Here at La Colombe, we process decaffeinated coffee in two different ways!
For our Monte Carlo blend, we use Methylene Chloride (MC). Methylene chloride is a solvent used in both methods of direct decaffeination. The methylene chloride process is thought by some in the coffee industry to maintain coffee flavor better than other processes. During this decaffeination process, the coffee beans are soaked in hot water to extract most of the caffeine from the beans. The beans are then removed from the water and the methylene chloride solvent is added to bond with the caffeine. After the methylene chloride/caffeine compound is skimmed from the surface of the mixture, the beans are returned to reabsorb the liquid. T his method of decaffeination (sometimes called the KVW method in Europe) removes between 96% and 97% of the caffeine from a batch of coffee.

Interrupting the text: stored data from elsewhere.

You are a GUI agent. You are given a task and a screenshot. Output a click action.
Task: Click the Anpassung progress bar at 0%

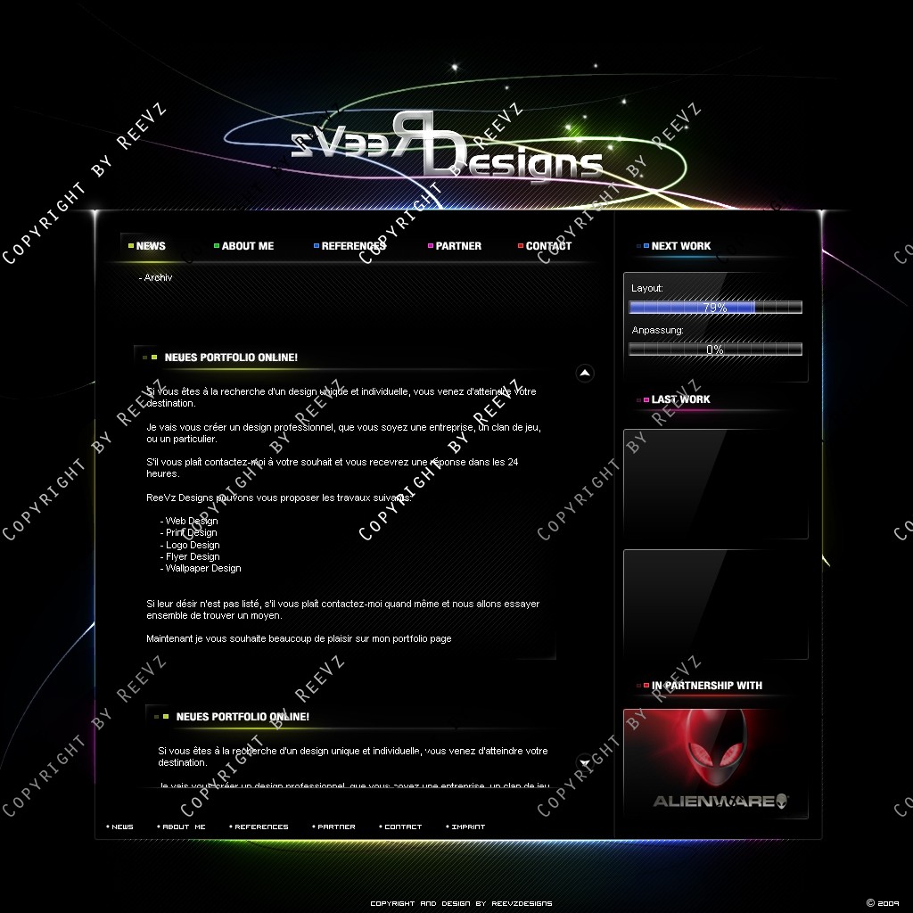coord(715,350)
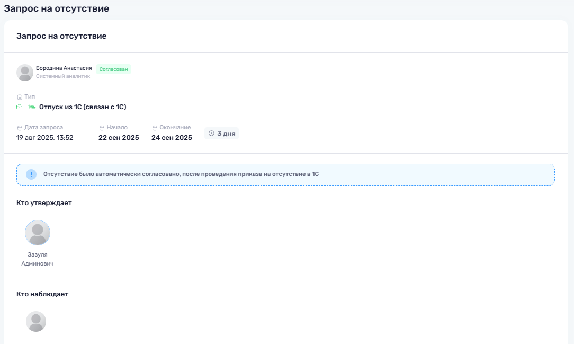Click the blue exclamation info icon
This screenshot has height=344, width=574.
(x=31, y=174)
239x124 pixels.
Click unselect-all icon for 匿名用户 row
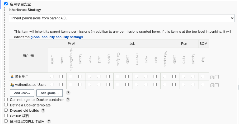(216, 77)
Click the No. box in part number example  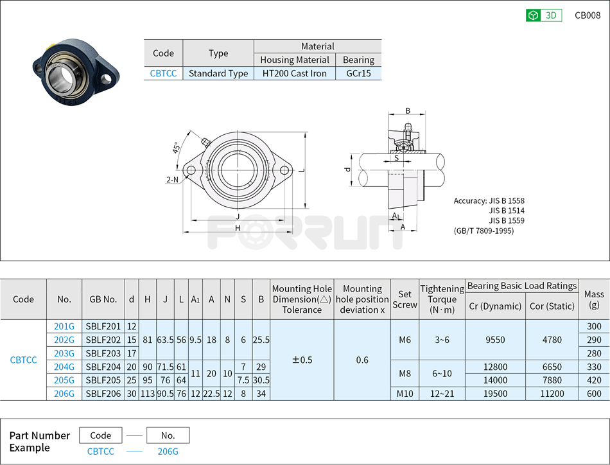click(x=168, y=435)
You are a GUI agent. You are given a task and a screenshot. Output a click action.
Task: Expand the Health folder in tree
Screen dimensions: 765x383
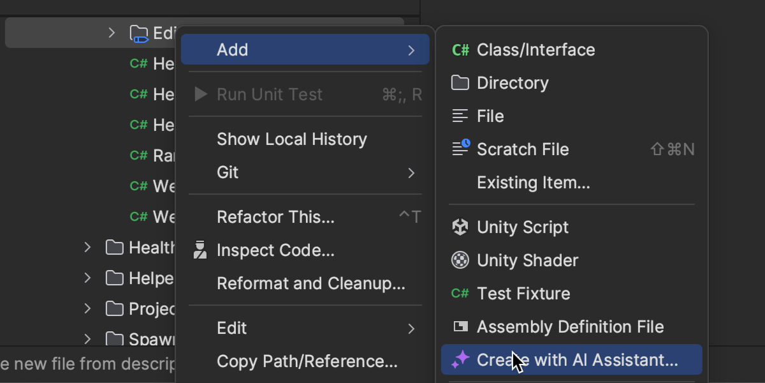pyautogui.click(x=88, y=247)
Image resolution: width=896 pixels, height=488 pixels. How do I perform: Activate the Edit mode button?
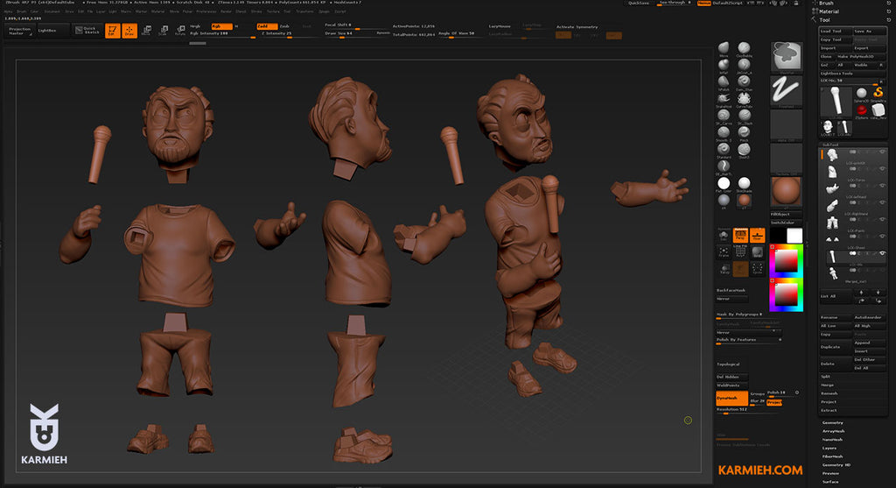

For all of our other decaf options, we use the Swiss Water Process (SWP). Swiss Water Process (SWP) coffees are free of added chemicals and processed using the cleanest water possible. The SWP process works through diffusion, not osmosis. Initially, green coffee beans were soaked in water until all the caffeine and flavor compounds were extracted. The beans were then discarded, and the solution they created was run through a carbon filter that removed the caffeine, leaving behind only the flavor compounds—what SWP calls its green coffee extract, or GCE. When SWP decaffeinates a coffee, the beans are soaked with a small amount of the GCE, which creates a saturated solution in which the caffeine leaves but the coffee’s flavor compounds remain in place, unaffected.